鄧少華
Pilon骨折又稱hammer骨折,由高速縱向壓力,造成脛骨下關節面粉碎骨折,即脛骨遠端粉碎骨折,骨折片向四周爆裂,但該處四周僅由皮膚包圍,不能提供骨片向四周移位的空間,皮膚必然受到莫大張力,形成水泡,甚至使皮膚破裂,骨片尖端可刺破皮膚,雖是由內向外的開放骨折,但決不能忽視感染的危險性,在許多病例遠端腓骨遭受彎曲或扭轉傷力而骨折,且明顯移位,肢體短縮。Pilon骨折僅為脛骨骨折的1%~10%,20%~25%的骨折是開放性的,1/3伴有如跟骨、脛骨平臺、脊柱及髖臼等損傷,因可同時存在旋轉傷力,同時導致關節面嵌頓和移位,干骺端斷碎,軟組織損傷嚴重,畸形明顯,并發癥多。
26例按Ruedi和Allgower分類,Ⅰ型7例,Ⅱ型11例,Ⅲ型8例,開放性骨折9例,年齡17~63歲,平均41歲,肥胖病人占42.3%,合并跟骨骨折5例,合并腰椎骨折6例,合并顱腦損傷3例。
Ⅰ型7例采取石膏外固定或跟骨牽引,Ⅱ型11例行手法復位跟骨牽引或外固定支架治療,其中2例效果不佳改行切復內固定手術,8例Ⅲ型行切復內固定術或有限切復加外固定支架。
所有病例都平均隨訪一年半,復查DR片,治療好轉率84.6%,1例深部感染,3例效果劣,由于骨折嚴重不能解剖復位。

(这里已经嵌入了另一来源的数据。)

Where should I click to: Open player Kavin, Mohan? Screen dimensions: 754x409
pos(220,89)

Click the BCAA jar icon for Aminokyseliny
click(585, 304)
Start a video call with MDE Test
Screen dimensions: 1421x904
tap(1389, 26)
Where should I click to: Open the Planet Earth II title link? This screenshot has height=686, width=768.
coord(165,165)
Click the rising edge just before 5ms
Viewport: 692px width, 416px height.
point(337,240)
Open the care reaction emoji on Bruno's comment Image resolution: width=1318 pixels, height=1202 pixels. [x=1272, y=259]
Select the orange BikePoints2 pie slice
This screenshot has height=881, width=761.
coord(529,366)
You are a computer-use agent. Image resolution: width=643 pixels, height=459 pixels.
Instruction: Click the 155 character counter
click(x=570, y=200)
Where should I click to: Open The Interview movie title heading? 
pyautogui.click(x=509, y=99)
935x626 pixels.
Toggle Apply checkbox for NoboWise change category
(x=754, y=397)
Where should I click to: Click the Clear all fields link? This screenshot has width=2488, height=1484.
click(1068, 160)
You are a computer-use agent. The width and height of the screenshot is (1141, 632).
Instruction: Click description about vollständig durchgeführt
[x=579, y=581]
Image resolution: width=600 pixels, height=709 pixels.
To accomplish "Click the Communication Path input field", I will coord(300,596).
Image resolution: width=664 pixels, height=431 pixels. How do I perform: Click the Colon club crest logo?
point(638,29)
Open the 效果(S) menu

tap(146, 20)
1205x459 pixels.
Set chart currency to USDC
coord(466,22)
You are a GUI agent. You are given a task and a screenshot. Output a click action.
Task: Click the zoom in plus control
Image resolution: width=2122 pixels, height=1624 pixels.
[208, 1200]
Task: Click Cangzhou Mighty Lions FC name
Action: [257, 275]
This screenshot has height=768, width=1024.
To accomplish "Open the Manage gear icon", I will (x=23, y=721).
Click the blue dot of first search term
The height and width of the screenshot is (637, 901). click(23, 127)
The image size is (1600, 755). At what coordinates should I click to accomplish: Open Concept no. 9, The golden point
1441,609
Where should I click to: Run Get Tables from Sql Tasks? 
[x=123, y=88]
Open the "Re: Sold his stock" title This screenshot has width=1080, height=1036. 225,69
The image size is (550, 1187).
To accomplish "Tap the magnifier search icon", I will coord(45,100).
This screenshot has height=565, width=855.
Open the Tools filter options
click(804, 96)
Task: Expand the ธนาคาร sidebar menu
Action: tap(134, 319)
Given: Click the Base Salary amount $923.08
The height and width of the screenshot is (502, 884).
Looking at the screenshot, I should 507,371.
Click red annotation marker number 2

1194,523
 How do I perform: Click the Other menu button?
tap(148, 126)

4.1 Ruedi和Allgower分型中明顯區別了無移位骨折,低能量損傷和高能量損傷(嚴重粉碎骨折),其中Ⅰ型為無移位關節面骨折,Ⅱ型為關節面移位,無嚴重粉碎,Ⅲ型為脛骨遠端和關節面及干骺嚴重骨折。原則上閉合復位石膏外固定及跟骨牽引適合于Ⅰ型和Ⅱ型治療,Ⅲ型及開放性pilon骨折多采用有限切開復位和外固定支架及切開復位內固定治療。
4.2 pilon骨折手法復位的要點在于根據DR及CT片,判明骨折情況,采取中醫八法復位,注意配合和牽引力,牽引力不能太大也不能太小,太大的力量使軟組織形成很大的夾持力,不利于骨折復位,力太小不能使骨折斷端分離,也不利于復位。
4.3 在臨床上行跟骨牽引治療pilon骨折的病例中,在手法復位,我們多采用小夾板外固定配合牽引,優點主要在于隨時可調性,在長度、松緊及可塑性上可靈活運用,有利于腫脹、血運的觀察,并可預防骨筋膜性綜合癥的發生。
4.4 有限切開復位和外固定支架,臨床上關鍵是骨折復位及固定,有限切開軟組織剝離較小,其優點為軟組織剝離范圍小,骨折間接復位,骨片間可螺絲釘固定,避免使用厚的支持鋼板,皮膚壞死機會減少,可Ⅰ期縫合傷口,對于粉碎性骨折,可不使用鋼板固定。
4.5 切開復位內固定,記住一定先從外側進路,腓骨鋼板螺絲釘固定,以致保持肢體長度,有利關節面復位,保持傷肢軸,如有干骺缺損,行植骨填充,行脛骨干支持鋼板內固定。通過臨床對比及研究,本法對于低能量pilon骨折,可以獲得很好的結果。
4.6 并發癥及處理 手術間并發癥有關節面復位不良;脛骨內翻或外翻;內固定位置不良;穿過關節面;內固定不足,由于骨粉碎或骨缺損時可以用植骨彌補,或改變固定計劃,利用外固定支架;腓骨短縮,導致脛骨畸形。術后早期并發癥主要為軟組織并發癥,發生率為0%~21%,出現皮膚壞死,傷口感染。仔細處理軟組織能減少并發癥,如不Ⅰ期縫合,或關閉內側傷口開放外側傷口,或選用游離植皮術;其次為釘道感染。手術后期并發癥主要為畸形愈合、骨不連、創傷性關節炎等。